Language Teacher Education for a World on the Move: Meeting the Needs of Diverse Student Populations

Tenth International Conference on Language Teacher Education

Olga Kagan

 


Olga Kagan
Director, UCLA National Heritage Language Resource Center; Professor UCLA

 

Olga Kagan is a professor in the UCLA Department of Slavic, East European and Eurasian Languages and Cultures and director of the Title VI National Heritage Language Resource Center (NHLRC). Kagan is in also director of the Russian Flagship Center. She has published textbooks of Russian both as a foreign language and as a heritage language. Her textbook of Russian as a Heritage Language, Russian for Russians, received a book award from the American Association of Teachers of Russian and Eastern European Languages (AATSEEL). Her current main research interest is the teaching of heritage languages. In 2015 she received the MLA Award for Distinguished Service to the Profession.

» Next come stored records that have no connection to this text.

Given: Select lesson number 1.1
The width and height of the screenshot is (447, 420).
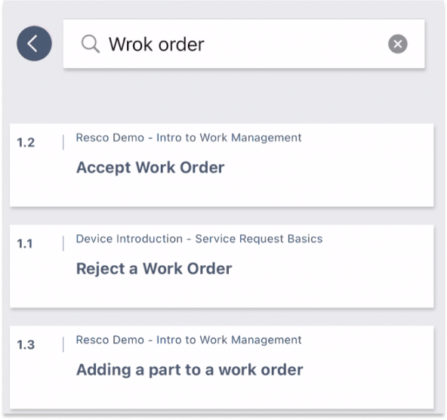Looking at the screenshot, I should tap(25, 244).
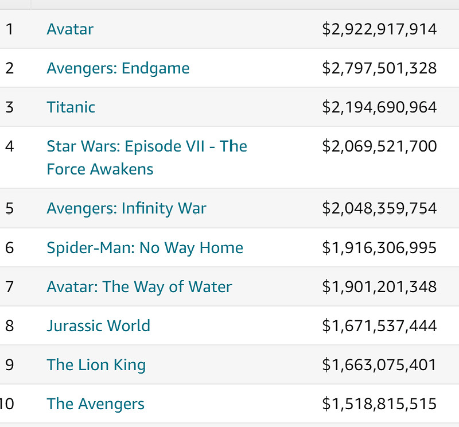Click Titanic's gross $2,194,690,964
This screenshot has height=427, width=459.
click(379, 107)
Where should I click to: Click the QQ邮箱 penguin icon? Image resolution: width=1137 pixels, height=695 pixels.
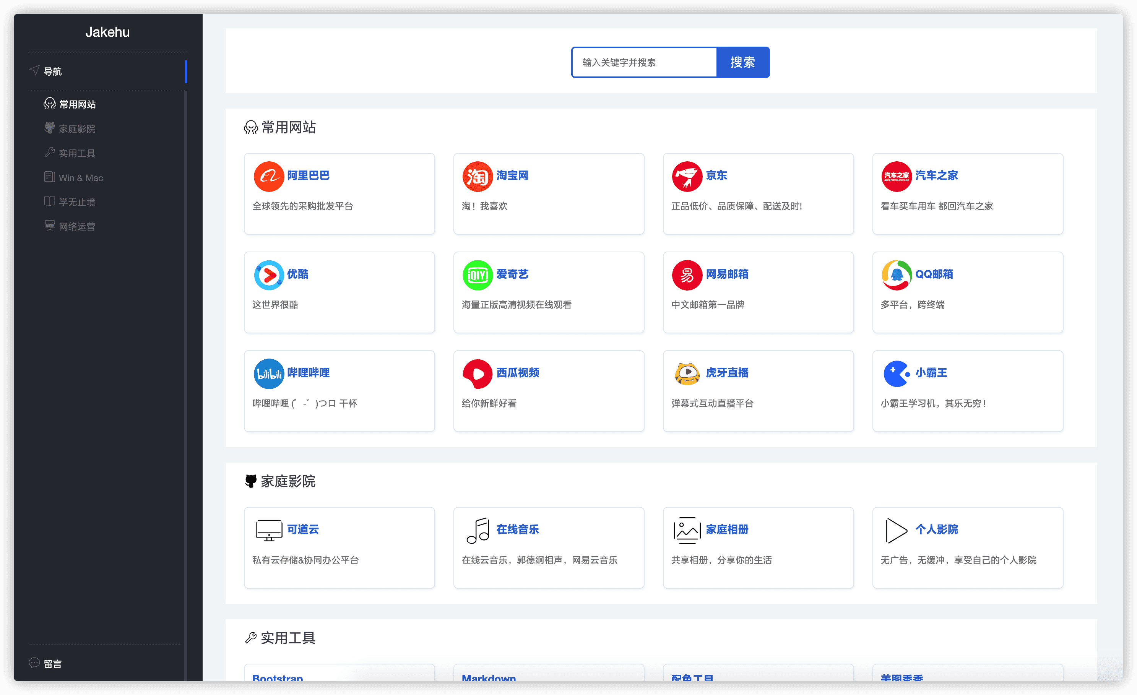tap(896, 275)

Looking into the Future: A (Utopian?) Model of Heritage Language Education


My presentation will concern the past, present and future of heritage language teacher education in the United States. I will argue for a need to institutionalize heritage language programs, i.e., to make them long term and viable, as well as dependent on steady funding. To support my argument I will discuss the results of a national survey of heritage language learners. The survey results combined with the data from several recent research projects will serve as a foundation for three proposals I will make. I will propose that school districts should offer the languages of local communities for both heritage and foreign language learners. I will also suggest that language programs should set the goals of teaching heritage languages to high levels of proficiency, i.e., use proficiency standards when assessing both student achievement and program effectiveness. And finally, I will argue for making teacher preparation of HL instructors an integral part of language teacher education.